Observation data Epoch J2000.0 Equinox J2000.0 (ICRS)
- Constellation: Tucana
- Right ascension: 01^{h} 07^{m} 18.66365^{s}
- Declination: −61° 46′ 31.0434″
- Apparent magnitude (V): +5.33

Characteristics
- Spectral type: G5 III
- B−V color index: +0.89
- Variable type: semi-regular

Astrometry
- Radial velocity (R_{v}): −7.80 km/s
- Proper motion (μ): RA: +73.80 mas/yr Dec.: −11.55 mas/yr
- Parallax (π): 10.72±0.23 mas
- Distance: 304 ± 7 ly (93 ± 2 pc)
- Absolute magnitude (M_{V}): 0.70

Details
- Mass: 2.20 M_{☉}
- Radius: 11 R_{☉}
- Luminosity: 65 L_{☉}
- Surface gravity (log g): 3.15±0.13 cgs
- Temperature: 5,039±63 K
- Metallicity [Fe/H]: −0.02±0.08 dex
- Rotational velocity (v sin i): 5.8±3.5 km/s
- Age: 1.69 Gyr
- Other designations: ι Tuc, CPD−62°89, FK5 39, HD 6793, HIP 5268, HR 332, SAO 248324

Database references
- SIMBAD: data

= Iota Tucanae =

Star in the constellation Tucana

Iota Tucanae (ι Tuc, ι Tucanae) is a solitary star in the southern constellation of Tucana. Based upon an annual parallax shift of 10.72 mas as seen from Earth, it is located around 304 light years from the Sun. With an apparent visual magnitude of +5.33, it is faintly visible to the naked eye.

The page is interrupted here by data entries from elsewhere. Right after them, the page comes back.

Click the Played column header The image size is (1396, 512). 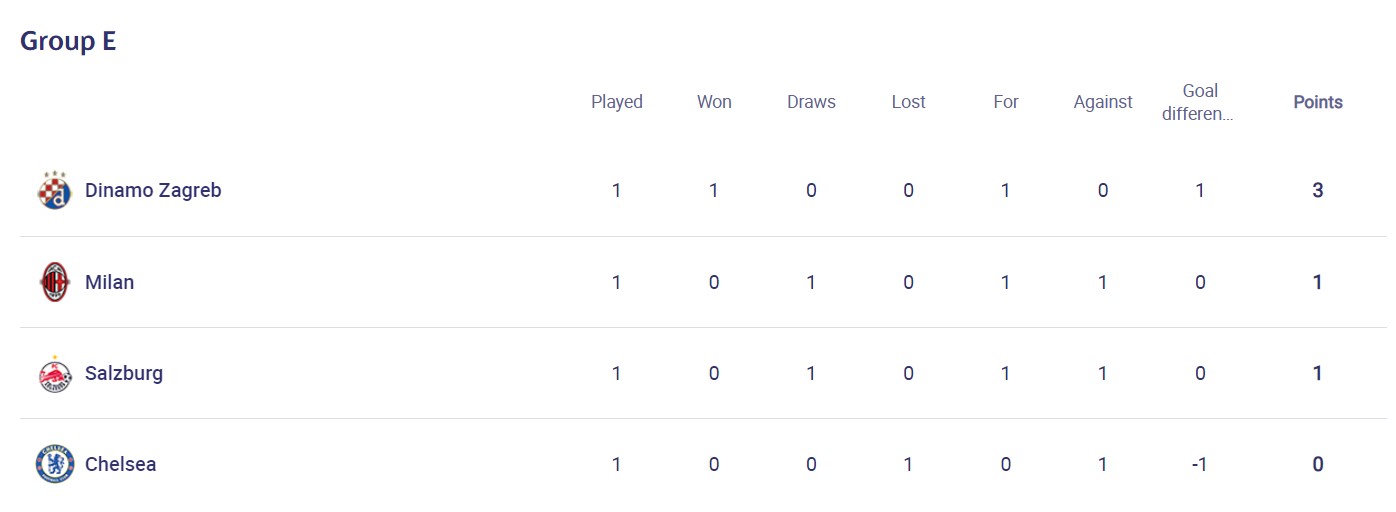click(x=616, y=102)
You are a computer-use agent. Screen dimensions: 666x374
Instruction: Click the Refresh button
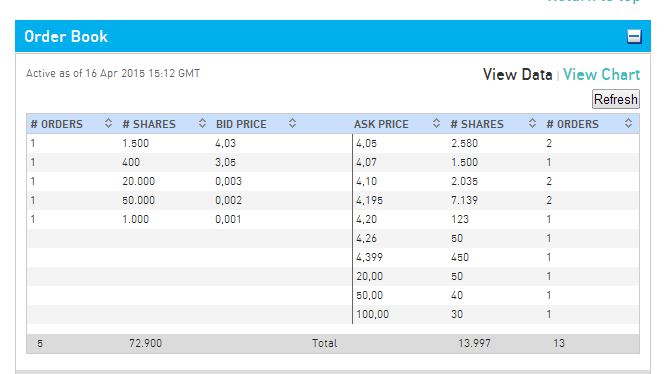tap(615, 99)
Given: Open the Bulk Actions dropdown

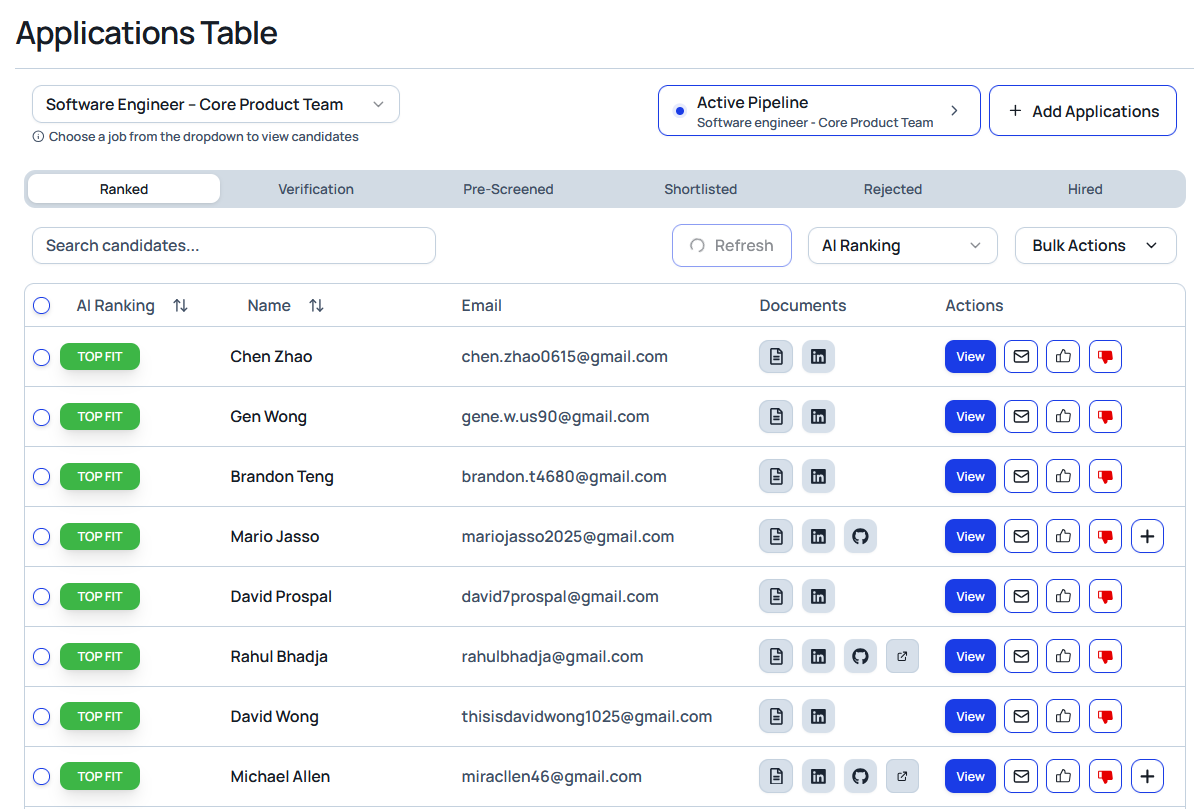Looking at the screenshot, I should pyautogui.click(x=1095, y=246).
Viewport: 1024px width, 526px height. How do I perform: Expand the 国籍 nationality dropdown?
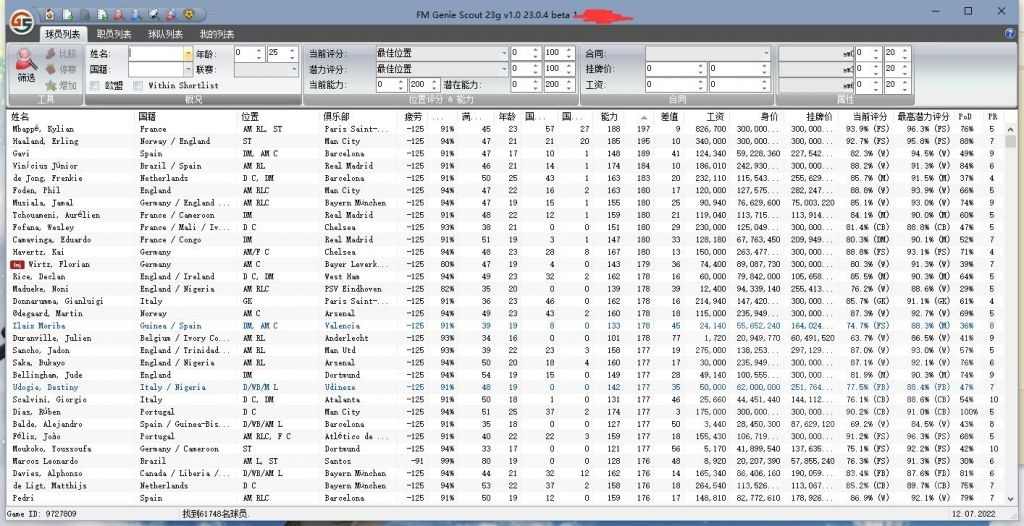click(x=188, y=70)
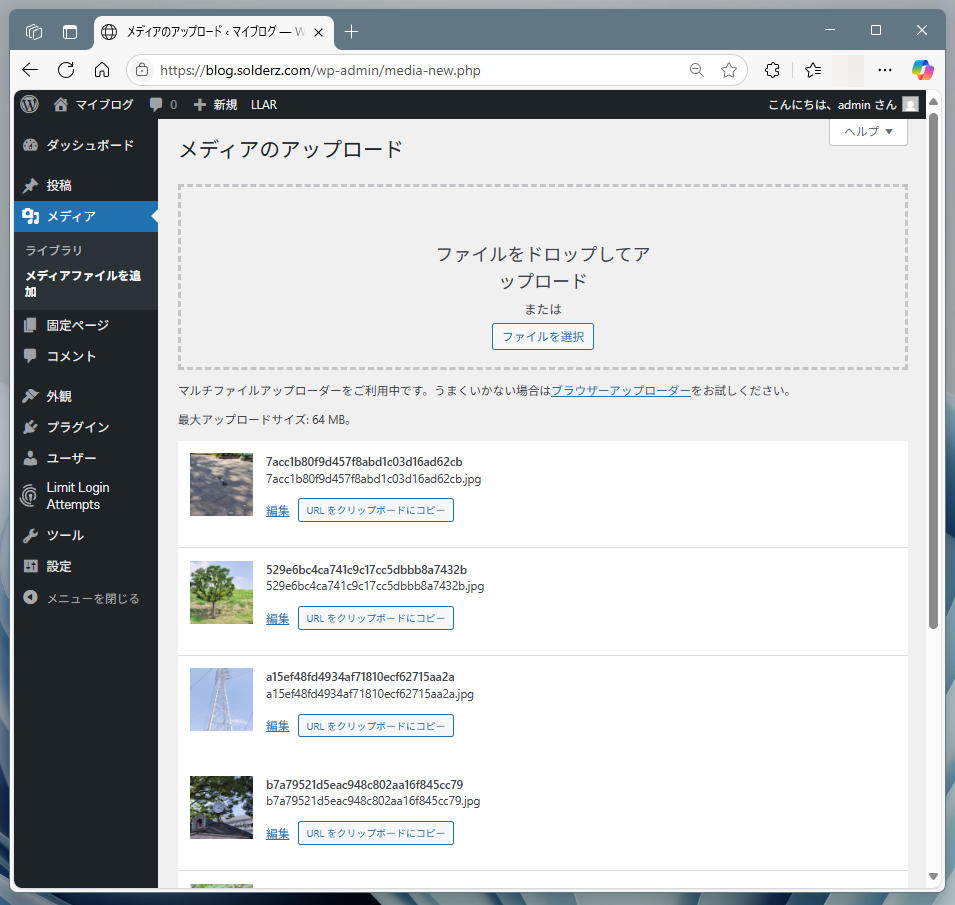
Task: Bookmark page with star icon
Action: coord(729,70)
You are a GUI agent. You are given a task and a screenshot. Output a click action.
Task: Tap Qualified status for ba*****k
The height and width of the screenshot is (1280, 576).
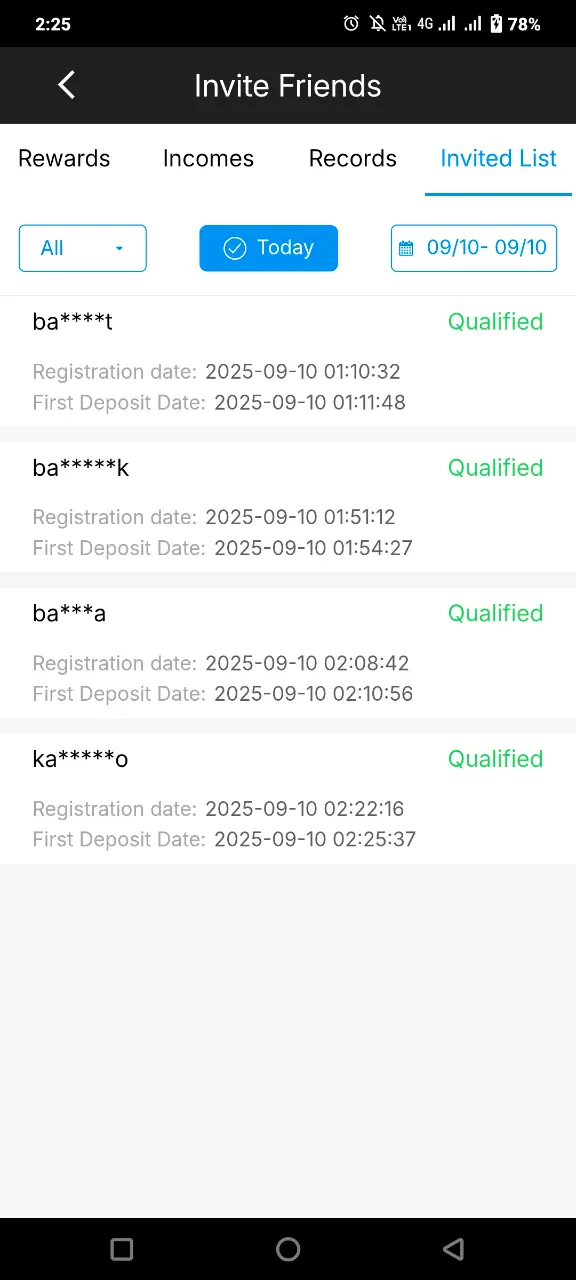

This is a yellow-hued G-type giant star with a stellar classification of G5 III. The variability of the brightness of Iota Tucanae was discovered when the Hipparcos data was analyzed. It is classified as a semiregular variable star, showing a periodicity of 66.8 days with an amplitude of 0.0202 in visual magnitude. Iota Tucanae is an X-ray source with a luminosity of 817.6e28 erg s^{−1}. It has an estimated 2.2 times the mass of the Sun, and, at the age of 1.69 billion years, it has evolved away from the main sequence, expanding to 11 times the Sun's radius. The star radiates 65 times the solar luminosity from its photosphere at an effective temperature of 5,039 K.